The revelation that Trump may have used arcane provisions in the tax code to avoid paying federal income taxes for some 18 years is precisely the kind of story Clinton needed to pitch the group most resistant to her campaign: the white working class. The reason she is struggling in battleground states like Ohio—a state that Barack Obama won in 2008 and 2012 despite its challenging demographic makeup—is because Trump has successfully portrayed himself as an anti-trade populist who will defend the white working class from corrupt elites like Hillary Clinton.
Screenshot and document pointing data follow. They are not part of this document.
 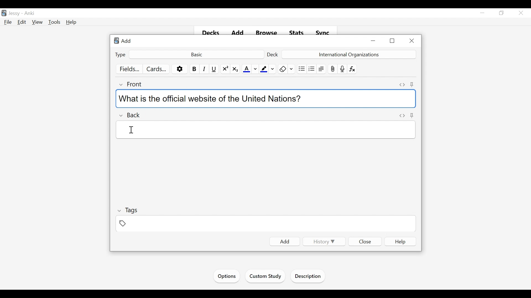 I want to click on Add, so click(x=283, y=242).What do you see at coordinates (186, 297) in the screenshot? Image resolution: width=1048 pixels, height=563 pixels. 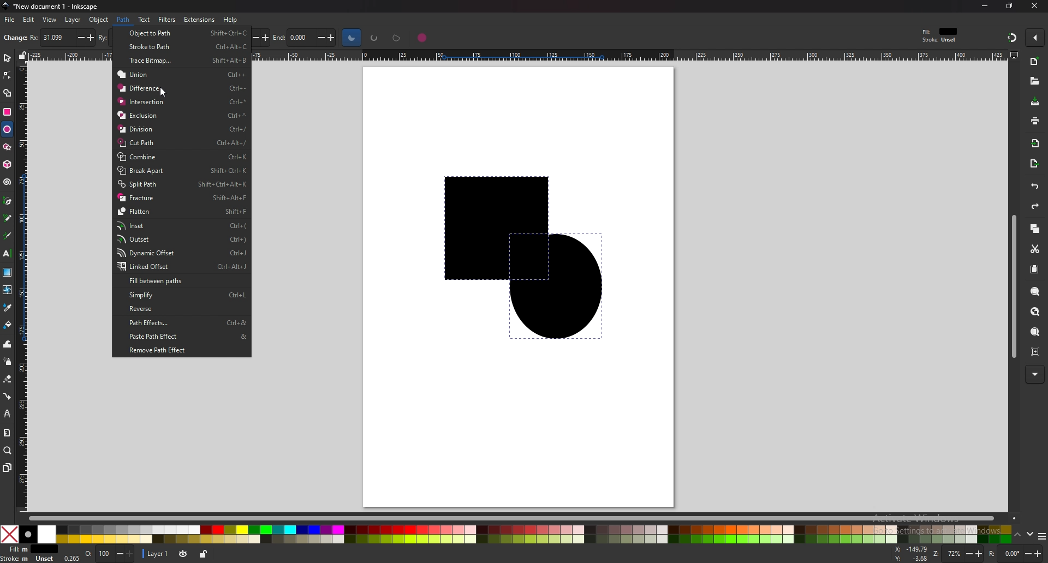 I see `Simplify` at bounding box center [186, 297].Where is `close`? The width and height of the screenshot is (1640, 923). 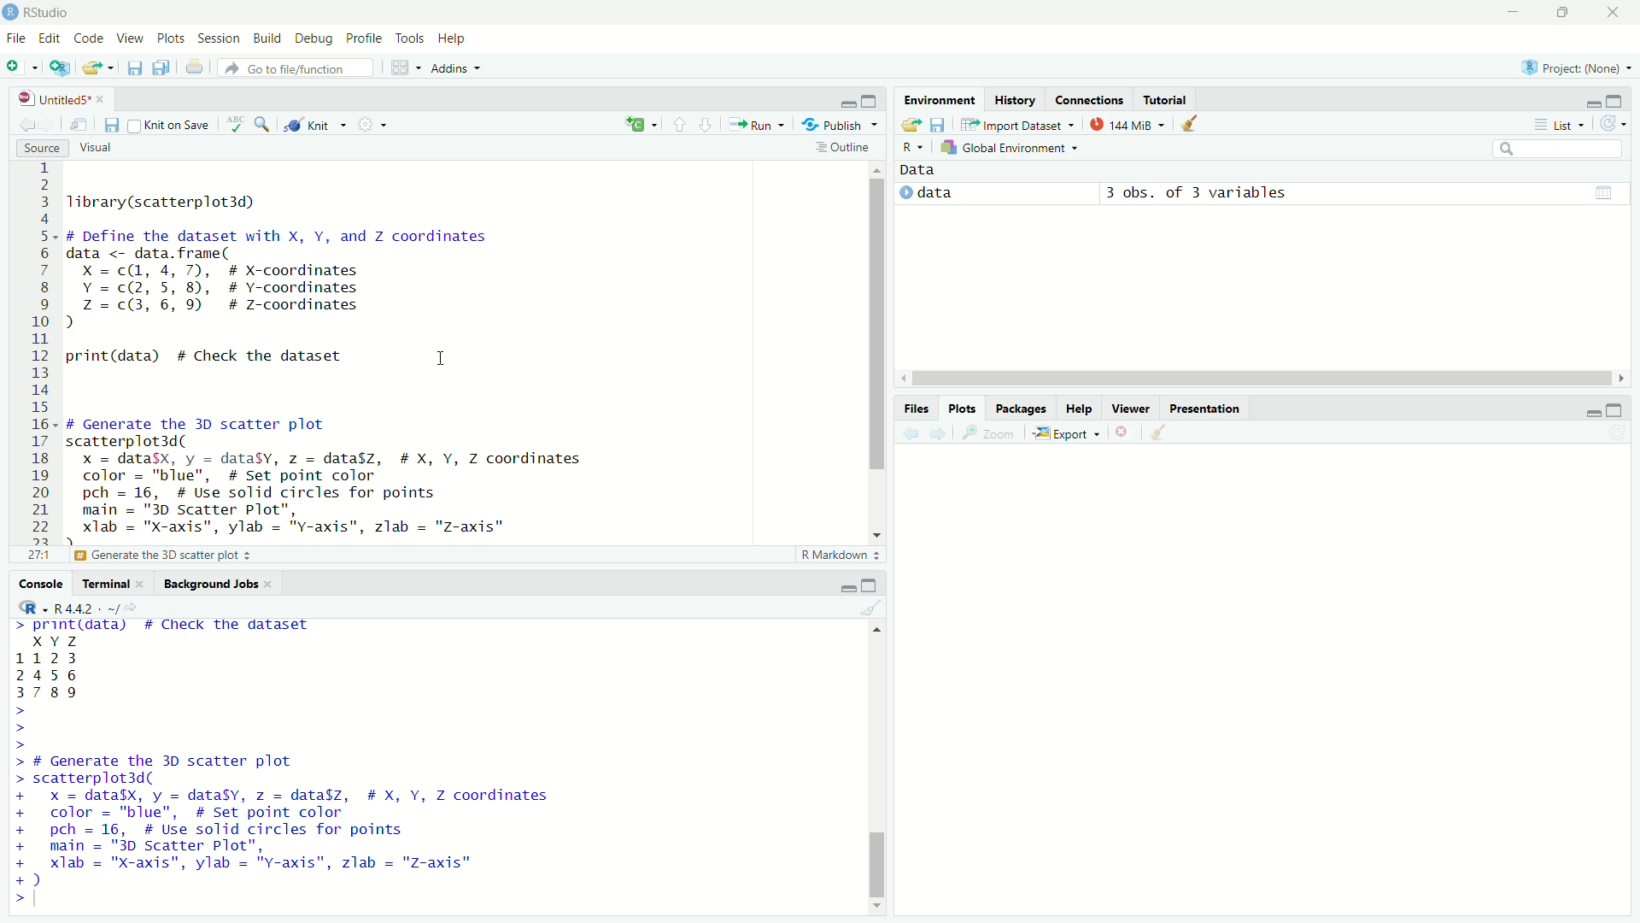 close is located at coordinates (1614, 12).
The tax story is evidence that when it comes to elite corruption, no one can really outdo Trump, who managed to turn a $1 billion loss into a financial windfall from the IRS.
The Obama campaign was able to depict Mitt Romney as an out-of-touch plutocrat who divided the world into makers and takers. It turns out that Trump is the ultimate taker, exploiting the very government he hopes to lead. When you combine that with the fact that Clinton’s policy proposals will do far more for the working class—from raising the minimum wage to greater government investment in job creation—then you have a powerful argument that Clinton is the only true champion of working families in this election.
One question is whether Clinton, who is also making a pitch to more affluent whites, can effectively sell this message. Another is whether whites who are attracted to Trump for other reasons will listen.